Как бы с некоторым удивлением генерал Эверт констатировал, что «в некоторых частях замечалась значительная утечка нижних чинов из боя в тыл и присоединение их к своим полкам по окончании боев». В письме к Рагозе от 12 июля Эверт назвал причиной этого явления – не только в «недостаточной воспитанности нижних чинов в чувстве долга и взаимной выручки», но и в «недостаточной налаженности военно-полицейской службы в ближайшем тылу боевых линий переда, во время и после боя». Главкозап требовал принять меры «вплоть до самого широкого применения военно-полевых судов с расстрелом виновных в дезертирстве на глазах нижних чинов их частей».

Иначе говоря, речь здесь идет о своеобразном так называемом «скрытом дезертирстве». Суть его заключается в том, что масса людей преднамеренно не принимала участия в боях, стараясь под любым мало-мальски благовидным предлогом (или даже без такового, самочинно) уйти в тыл на время боя. По окончании сражения эти люди, разумеется, присоединялись к своим подразделениям. Однако страницей ранее этот же приказ главкозапа отмечал, что даже полковые командиры, не говоря уже о бригадных и дивизионных, послав свою часть в сражение, оставались в тылу, в укрепленных блиндажах[268]. Хочется думать, что таких полковников было совсем немного. Однако вряд ли из-за 1–2 случаев такой факт стал бы упоминаться в приказе главнокомандующего фронтом.

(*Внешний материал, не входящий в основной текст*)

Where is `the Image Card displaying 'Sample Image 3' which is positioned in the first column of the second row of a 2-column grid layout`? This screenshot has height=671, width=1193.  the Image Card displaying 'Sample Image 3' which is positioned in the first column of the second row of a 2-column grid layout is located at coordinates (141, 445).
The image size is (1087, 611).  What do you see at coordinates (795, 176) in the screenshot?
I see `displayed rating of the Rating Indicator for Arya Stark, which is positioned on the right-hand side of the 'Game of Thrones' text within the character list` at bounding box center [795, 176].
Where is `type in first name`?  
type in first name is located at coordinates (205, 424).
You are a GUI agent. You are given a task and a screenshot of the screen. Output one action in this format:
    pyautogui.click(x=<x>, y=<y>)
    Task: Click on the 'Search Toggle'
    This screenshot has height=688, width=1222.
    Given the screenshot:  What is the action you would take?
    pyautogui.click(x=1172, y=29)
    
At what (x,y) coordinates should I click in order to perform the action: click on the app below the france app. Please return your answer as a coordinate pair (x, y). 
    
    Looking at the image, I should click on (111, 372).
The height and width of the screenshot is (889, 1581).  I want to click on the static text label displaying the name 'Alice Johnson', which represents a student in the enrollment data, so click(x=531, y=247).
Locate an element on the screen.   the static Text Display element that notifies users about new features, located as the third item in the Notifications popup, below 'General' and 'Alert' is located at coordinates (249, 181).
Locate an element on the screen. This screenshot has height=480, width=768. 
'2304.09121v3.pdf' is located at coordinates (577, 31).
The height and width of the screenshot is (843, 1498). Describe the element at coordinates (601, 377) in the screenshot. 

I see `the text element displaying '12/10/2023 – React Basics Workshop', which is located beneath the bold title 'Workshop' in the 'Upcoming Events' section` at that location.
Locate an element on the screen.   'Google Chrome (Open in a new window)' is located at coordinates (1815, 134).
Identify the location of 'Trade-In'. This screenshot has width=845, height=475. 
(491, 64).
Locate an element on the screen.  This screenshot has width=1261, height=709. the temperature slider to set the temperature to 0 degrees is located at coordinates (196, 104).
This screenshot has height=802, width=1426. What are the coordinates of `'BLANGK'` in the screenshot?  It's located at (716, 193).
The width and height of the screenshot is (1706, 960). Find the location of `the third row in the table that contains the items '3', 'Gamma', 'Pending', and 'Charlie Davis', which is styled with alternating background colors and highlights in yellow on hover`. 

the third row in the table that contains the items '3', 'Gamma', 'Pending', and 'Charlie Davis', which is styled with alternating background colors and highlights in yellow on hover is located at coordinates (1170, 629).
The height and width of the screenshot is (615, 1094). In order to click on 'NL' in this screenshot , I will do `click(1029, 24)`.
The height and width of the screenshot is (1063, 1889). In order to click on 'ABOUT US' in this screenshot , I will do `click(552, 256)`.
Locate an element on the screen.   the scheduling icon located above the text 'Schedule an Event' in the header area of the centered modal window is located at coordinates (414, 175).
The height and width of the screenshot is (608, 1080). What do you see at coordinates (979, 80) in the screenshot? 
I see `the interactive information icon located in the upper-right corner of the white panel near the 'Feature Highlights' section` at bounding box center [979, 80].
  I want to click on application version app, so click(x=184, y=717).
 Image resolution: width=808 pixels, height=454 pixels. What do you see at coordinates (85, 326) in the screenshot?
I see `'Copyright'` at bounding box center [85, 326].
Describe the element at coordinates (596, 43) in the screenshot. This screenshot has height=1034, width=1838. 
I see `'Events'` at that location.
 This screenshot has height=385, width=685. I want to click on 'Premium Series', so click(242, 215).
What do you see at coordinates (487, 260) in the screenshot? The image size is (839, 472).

Итоги боев севернее Полесья в 1916 г.

Войска Северного и Западного фронтов в кампании 1916 г. фактически провалили ее. Передача главного удара на Западный фронт стала ошибкой штаба Ставки Верховного командования. При этом данная ошибка, имевшая далеко идущие последствия, а именно крушение монархии, носила двойственный характер. С одной стороны, несомненно субъективное мнение наштаверха и его ближайших помощников. При планировании кампании стратеги Ставки исходили, прежде всего, из количественного фактора. Раз севернее Полесья стояла основная масса войск, переброшенных туда еще в 1915 г., то, значит, и наступать следует здесь же. В качестве убедительных мотивов также можно считать как настойчивость союзников, так и нежелание генерала Алексеева еще больше напрягать истощающиеся возможности отечественного транспорта (прежде всего, железнодорожного).

С другой стороны, существовал и объективный фактор – генеральной идеей военно-теоретической мысли русского Генерального штаба издавна была мысль о приоритете разгрома главного врага, перед его союзниками. Эта мысль являлась правильной во времена господства наполеоновской «стратегии сокрушения», а также в эпоху, когда превосходство (или, как минимум, равенство) русской армии над противником было неоспоримым. Теперь же мир вступил в период войны на истощение: «Стратегия сокрушения» рухнула уже в кампании 1914 г., причем как на Западном, так и на Восточном фронтах. Тогда же выявился и тот безотрадный факт, что русская армия начала XX столетия достаточно сильно уступает военной машине своего главного противника – Германской империи.